Question 1: In Lucene's SpanNearQuery
(or span_near
in ElasticSearch), what is the exact meaning of slop
? Is it the number of words separating the two matching words, or is it the separating number of words plus 1?
For example, suppose your indexed text is: foo bar biz
Which queries would match this text: "foo biz"~0
, "foo biz"~1
, "foo biz"~2
I would expect that the first wouldn't match and the last would. But what about the middle?
Question 2: Now a second and more complex corollary question: how is slop
handled if there are more than two search clauses? Is it applied to each pair of clauses or any pair of clauses.
For example, suppose you construct a SpanNearQuery
with three clauses: foo
, bar
, biz
. What slop is needed to match the same indexed text above? I would expect a slop of 2
definitely would, but what about 0
or 1
?
Similarly, with the same three clause query, what slop is needed to match the text: foo bar ble biz
Question 1: Slop is the number of words separating the span clauses. So slop 0 would mean they are adjacent. In the example I gave, slop of 1 would match.
Question 2: When there are more than two span near clauses, each clause must be connected to at least one other clause by no more than slop words separating them AND all of the clauses must be connected to each other through a chain. However, each clause need not be separated by slop words to every other clause.

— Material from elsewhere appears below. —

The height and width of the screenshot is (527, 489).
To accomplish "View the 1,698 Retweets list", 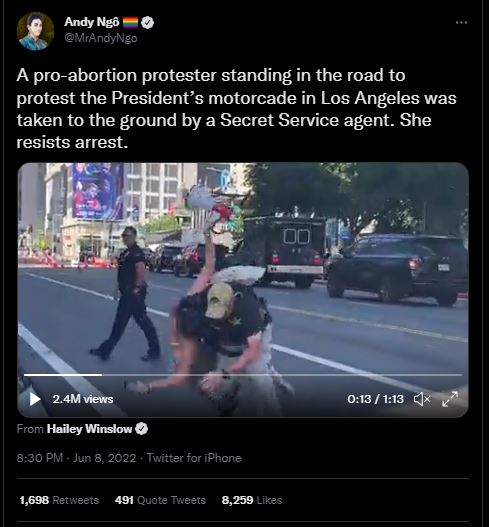I will pyautogui.click(x=59, y=500).
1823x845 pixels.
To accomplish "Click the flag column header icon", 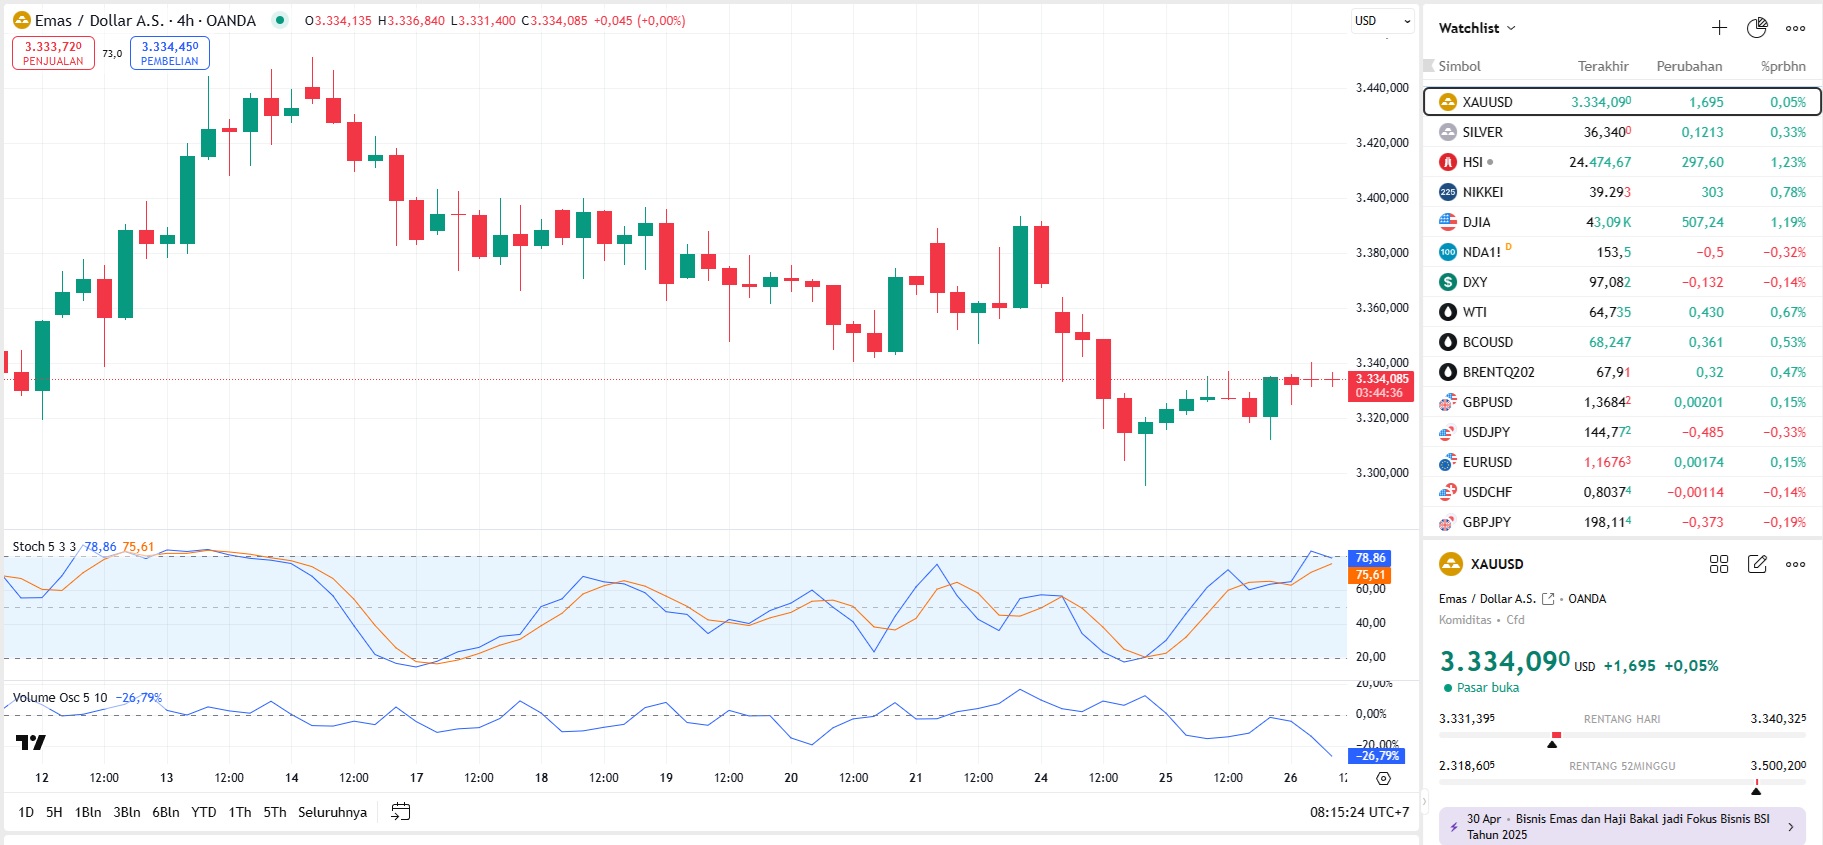I will pyautogui.click(x=1429, y=66).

For the first example in question 2: slop of 0, 1, and 2 would all match. Slop of zero matches even though foo
and biz
are separated by more than one because there is a chain through all clauses.
For the second example in question 2: slop of 0 would not match because biz
is separated from all other clauses by more than 0 slop. Slop of 1 would match because foo
and bar
are separated by 0 slop, in addition bar
and biz
are separated by 1 slop. It matches even though foo
and biz
are separated by more than one because there is a chain through all clauses. Slop of 2 would obviously match.